It finally
happened.
iOS 26.5 rolled out today and it brings the one thing missing from cross-platform RCS since
Apple added the standard in iOS 18 — end-to-end encryption. Google simultaneously confirmed that Android users on the latest Google Messages can send encrypted RCS messages to iPhone users on iOS 26.5.
No more unencrypted cross-platform texts. The green bubble problem just got a little less problematic.
Key Points
- iOS 26.5 rolling out today adds end-to-end encrypted RCS between iPhone and Android — Google Messages on Android is the interoperability partner
- Encryption is on by default for new RCS chats — existing chats will be automatically upgraded to encrypted status over time
- A new lock icon appears in RCS conversations when end-to-end encryption is active — visual confirmation that messages are protected in transit
- Apple has enabled this for specific carriers only — the full supported carrier list is available on Apple's support page
- RCS first came to iPhone with iOS 18 in late 2024 — cross-platform E2EE was the major missing piece since launch
Why This Took So Long
Apple added
RCS to iOS 18 under regulatory pressure — the EU's Digital Markets Act and similar legislation made continued SMS-only interoperability increasingly untenable. But the initial RCS implementation was missing end-to-end encryption for cross-platform chats. iPhone-to-iPhone iMessage retained E2EE. Android-to-Android Google Messages retained E2EE. iPhone-to-Android RCS did not.

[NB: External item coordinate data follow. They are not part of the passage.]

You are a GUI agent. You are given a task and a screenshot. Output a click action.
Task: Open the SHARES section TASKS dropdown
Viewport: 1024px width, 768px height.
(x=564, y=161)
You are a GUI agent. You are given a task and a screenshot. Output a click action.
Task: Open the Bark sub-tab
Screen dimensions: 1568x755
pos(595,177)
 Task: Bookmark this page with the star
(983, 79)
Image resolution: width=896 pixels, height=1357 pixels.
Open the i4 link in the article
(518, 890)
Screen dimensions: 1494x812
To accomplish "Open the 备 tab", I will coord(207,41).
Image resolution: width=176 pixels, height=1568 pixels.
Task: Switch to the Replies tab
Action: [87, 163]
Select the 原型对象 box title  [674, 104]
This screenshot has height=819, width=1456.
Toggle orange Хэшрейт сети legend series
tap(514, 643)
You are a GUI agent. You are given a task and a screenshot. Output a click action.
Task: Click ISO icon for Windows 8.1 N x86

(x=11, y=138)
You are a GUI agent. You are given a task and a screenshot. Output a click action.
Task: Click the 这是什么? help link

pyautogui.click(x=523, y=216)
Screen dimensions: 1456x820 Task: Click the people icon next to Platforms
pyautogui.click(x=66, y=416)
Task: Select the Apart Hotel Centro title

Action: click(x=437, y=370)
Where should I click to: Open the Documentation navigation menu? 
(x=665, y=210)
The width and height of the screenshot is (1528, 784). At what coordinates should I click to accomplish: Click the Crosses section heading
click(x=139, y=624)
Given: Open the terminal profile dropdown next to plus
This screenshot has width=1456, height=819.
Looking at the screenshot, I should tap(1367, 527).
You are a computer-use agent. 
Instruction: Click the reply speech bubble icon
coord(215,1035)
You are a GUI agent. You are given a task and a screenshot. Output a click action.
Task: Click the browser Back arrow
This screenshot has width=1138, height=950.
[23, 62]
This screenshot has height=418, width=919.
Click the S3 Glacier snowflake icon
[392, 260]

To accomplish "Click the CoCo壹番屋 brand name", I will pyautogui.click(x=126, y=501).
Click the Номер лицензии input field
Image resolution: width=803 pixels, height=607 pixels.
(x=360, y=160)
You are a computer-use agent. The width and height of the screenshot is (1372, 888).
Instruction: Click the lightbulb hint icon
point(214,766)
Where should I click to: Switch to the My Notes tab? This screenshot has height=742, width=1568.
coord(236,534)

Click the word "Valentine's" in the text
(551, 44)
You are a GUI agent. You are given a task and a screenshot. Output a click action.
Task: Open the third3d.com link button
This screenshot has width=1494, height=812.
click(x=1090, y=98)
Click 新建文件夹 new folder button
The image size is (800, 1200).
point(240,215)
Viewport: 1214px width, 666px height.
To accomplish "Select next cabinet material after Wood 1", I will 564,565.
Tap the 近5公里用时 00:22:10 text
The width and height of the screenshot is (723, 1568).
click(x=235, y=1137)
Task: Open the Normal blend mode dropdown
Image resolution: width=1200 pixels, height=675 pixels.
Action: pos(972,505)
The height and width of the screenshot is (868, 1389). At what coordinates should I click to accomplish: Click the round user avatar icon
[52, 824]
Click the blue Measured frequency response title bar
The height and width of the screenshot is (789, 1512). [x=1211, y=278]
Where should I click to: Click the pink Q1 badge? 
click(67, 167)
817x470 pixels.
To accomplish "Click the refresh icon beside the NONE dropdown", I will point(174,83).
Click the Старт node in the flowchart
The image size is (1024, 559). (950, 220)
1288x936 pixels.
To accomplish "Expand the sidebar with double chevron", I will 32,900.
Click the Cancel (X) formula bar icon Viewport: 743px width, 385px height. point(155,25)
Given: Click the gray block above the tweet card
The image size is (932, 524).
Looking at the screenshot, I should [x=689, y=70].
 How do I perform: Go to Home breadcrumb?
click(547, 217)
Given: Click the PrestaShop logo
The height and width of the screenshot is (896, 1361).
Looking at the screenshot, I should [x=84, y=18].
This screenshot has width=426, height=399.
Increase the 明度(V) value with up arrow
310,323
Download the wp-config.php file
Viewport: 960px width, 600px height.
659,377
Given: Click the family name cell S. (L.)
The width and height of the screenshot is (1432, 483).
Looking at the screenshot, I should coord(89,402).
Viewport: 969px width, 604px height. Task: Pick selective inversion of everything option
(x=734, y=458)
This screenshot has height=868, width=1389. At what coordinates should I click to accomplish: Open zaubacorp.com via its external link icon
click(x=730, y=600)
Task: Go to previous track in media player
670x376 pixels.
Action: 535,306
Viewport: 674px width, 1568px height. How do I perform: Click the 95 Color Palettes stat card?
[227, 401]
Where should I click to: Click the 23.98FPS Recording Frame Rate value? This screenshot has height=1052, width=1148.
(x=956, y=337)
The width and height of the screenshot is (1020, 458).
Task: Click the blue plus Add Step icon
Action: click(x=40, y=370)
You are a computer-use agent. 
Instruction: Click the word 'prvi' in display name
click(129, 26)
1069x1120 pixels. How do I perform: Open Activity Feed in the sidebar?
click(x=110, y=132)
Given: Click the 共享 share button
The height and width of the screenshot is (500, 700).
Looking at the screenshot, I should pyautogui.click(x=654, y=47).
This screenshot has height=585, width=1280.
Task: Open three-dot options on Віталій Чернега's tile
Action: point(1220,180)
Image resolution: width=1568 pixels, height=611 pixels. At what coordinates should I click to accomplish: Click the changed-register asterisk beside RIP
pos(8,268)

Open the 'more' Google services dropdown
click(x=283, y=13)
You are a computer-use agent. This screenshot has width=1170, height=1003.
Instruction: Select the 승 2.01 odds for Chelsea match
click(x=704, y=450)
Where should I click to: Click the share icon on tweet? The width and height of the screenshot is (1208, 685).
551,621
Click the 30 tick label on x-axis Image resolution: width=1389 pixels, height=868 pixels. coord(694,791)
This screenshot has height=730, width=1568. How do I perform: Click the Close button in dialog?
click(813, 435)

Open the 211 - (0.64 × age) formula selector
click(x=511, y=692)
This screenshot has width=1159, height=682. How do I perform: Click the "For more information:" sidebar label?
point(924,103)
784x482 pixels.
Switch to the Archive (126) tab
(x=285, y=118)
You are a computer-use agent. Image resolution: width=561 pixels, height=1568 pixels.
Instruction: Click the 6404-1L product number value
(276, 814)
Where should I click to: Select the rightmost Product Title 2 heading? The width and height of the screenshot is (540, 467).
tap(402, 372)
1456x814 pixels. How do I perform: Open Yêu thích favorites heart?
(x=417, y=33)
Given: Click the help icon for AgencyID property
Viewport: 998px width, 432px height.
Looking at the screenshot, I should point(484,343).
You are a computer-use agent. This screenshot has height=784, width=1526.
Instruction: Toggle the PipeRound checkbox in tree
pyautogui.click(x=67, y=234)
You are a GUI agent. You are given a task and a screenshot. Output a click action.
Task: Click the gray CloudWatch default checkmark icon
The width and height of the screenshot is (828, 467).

The missing piece was a shared encryption standard. The GSMA — the body that governs RCS — finalised the Messaging Layer Security protocol as the foundation for cross-platform E2EE earlier this year. Today's rollout is the result of Apple and Google implementing that standard simultaneously.
What Changes Practically
For most people, the change is invisible. You get a lock icon in your chat window. Your messages are encrypted. You don't need to do anything.
The practical significance is larger for anyone discussing sensitive topics — work conversations, personal health matters, financial details — over cross-platform text. Previously, those messages were encrypted on Apple's iMessage and Google's own RCS chats, but unprotected the moment you texted someone on the other platform. That gap is now closed for conversations between iOS 26.5 and current Google Messages.
Carrier support is the current limitation. Apple has restricted the feature to specific carriers rather than rolling it out universally. If your carrier isn't on the supported list yet, the encryption won't activate even if both devices meet the software requirements.
The Broader Context
This completes a journey that started with
Apple's iOS 18 RCS launch — a move that ended years of the "green bubble" disadvantage Android users experienced in group chats with iPhone users. RCS brought typing indicators, read receipts, high-resolution media sharing, and larger file transfers to cross-platform texting. End-to-end encryption was the final piece.
WhatsApp, Signal, and Telegram have offered cross-platform E2EE for years. The native SMS/RCS layer on iPhone and Android now matches them on the security front — without requiring users to download a separate app.